When someone told me Chass was on my butt about that I actually got worried. Because, for as silly and crazy as his writings have become over the years, you can’t knock the man’s expertise on labor and collusion. That’s his turf and I was legitimately worried that I made a dumb mistake in my posts on the subject. So, while it’s always the better move to ignore Murray Chass, in this instance I had to go read what he wrote to see how wrong I was!

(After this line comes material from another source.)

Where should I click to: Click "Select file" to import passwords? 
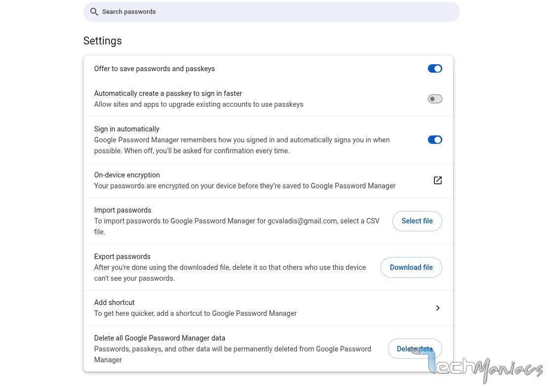417,220
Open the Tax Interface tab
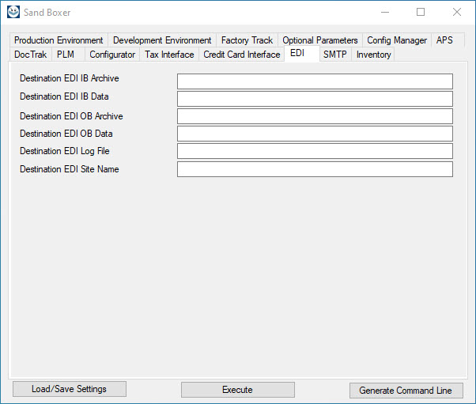Image resolution: width=476 pixels, height=404 pixels. click(169, 55)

You’ll be shocked to learn that he’s far more interested in taking me to task for being a blogger and and not a reporter. Which is awesome considering that he himself is a blogger* but we’ll let that slide for a minute. He’s particularly upset that I claimed that Tony Clark is trying to to investigate the source of those quotes about Drew and Morales and that, in doing so, he’s not going to win over any friends in the media:

In the hours before I wrote this column I was looking for something and found something else, one of the dumbest and most ignorant pieces of baseball writing I have read in years. It was a piece by Craig Calcaterra of NBCsports.com.

Calcaterra criticized Tony Clark, the head of the players union, for suggesting that anonymous comments from club executives about free agents Stephen Drew and Kendrys Morales could be a form of collusion . . . With his comments, Clark was not trying to sniff out sources or their identification.

Tony Clark was not trying to sniff out sources, eh? Better tell that to Tony Clark, Murray, because here was his official statement on the matter:

“I am angered that numerous baseball executives have blatantly and intentionally violated our collective bargaining agreement by offering to ESPN comments about free agent values of Stephen Drew and Kendrys Morales. These statements undermine the free agent rights of the players and depress the market values. Today, I have called upon the Commissioner’s office to investigate immediately and thoroughly the sources of these statements and to take appropriate action to enforce our agreement.” [emphasis supplied].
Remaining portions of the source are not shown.